La Fédération des industriels charcutiers, traiteurs et transformateurs de viandes (Fict) et la Fédération des exportateurs de vins et spiritueux (FEVS) ont été reçus le 12 juin dans les salons du quai d’Orsay à Paris sur le thème de « l’excellence en France et à travers le monde », à l’invitation du secrétaire d’État auprès du ministre de l’Europe et des Affaires étrangères, Jean-Baptiste Lemoyne. En présence de représentants de nombreuses entreprises, les présidents respectifs des deux fédérations, Bernard Vallat et Antoine Leccia, ont célébré le caractère emblématique de leurs productions pour l’économie, mais aussi pour l’image de la France à l’exportation. « Quel meilleur lieu que ce palais de la diplomatie pour initier la diplomatie des palais ! » s’est amusé Bernard Vallat. Les représentants de ces deux poids lourds à l’exportation (13 milliards d'euros de vins et spiritueux et 723 millions d'euros de charcuterie exportée l’année dernière) se sont émus de la multiplication des entraves à l’exportation. « Il y a les barrières tarifaires d’une part, mais aussi les barrières non tarifaires comme la certification sanitaire des entreprises pour la charcuterie, les pratiques œnologiques ou l’étiquetage pour les vins et spiritueux », a listé Antoine Leccia. « Les efforts de l’État français sont essentiels pour bannir ou limiter autant que possible ces obstacles », a-t-il insisté.
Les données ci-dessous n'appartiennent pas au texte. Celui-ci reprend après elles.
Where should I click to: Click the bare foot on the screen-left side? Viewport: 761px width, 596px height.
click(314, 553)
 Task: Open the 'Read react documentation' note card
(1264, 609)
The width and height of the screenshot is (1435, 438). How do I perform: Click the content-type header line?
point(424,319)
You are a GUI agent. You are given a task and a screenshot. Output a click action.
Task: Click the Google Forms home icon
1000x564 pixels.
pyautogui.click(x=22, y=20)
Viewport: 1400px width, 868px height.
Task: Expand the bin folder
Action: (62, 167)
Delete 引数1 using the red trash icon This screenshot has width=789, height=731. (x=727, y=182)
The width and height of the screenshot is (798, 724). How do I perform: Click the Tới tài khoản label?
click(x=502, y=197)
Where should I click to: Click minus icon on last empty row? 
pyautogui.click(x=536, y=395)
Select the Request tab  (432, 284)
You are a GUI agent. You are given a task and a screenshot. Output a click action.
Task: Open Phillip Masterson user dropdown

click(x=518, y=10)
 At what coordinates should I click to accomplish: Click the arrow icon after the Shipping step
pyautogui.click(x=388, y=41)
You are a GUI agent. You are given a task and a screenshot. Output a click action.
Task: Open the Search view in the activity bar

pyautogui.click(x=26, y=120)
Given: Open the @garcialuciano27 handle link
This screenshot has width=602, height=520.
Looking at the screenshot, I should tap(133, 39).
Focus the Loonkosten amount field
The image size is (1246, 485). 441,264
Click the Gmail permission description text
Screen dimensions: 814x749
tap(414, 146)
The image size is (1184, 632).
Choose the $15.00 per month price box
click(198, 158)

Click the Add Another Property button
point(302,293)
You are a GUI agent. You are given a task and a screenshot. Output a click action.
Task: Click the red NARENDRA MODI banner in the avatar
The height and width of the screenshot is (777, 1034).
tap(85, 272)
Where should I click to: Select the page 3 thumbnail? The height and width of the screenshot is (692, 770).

S’inquiétant du recul de la balance commerciale agroalimentaire française, le ministre de l’Agriculture, Didier Guillaume, a insisté sur la nécessité de « chasser en meute ». « Quand je vais sur les salons internationaux, je vois en face de nous des pays groupés et organisés pour affronter l’exportation ». L’alliance des charcuteries et des vins et spiritueux constitue un pas prometteur dans cette direction.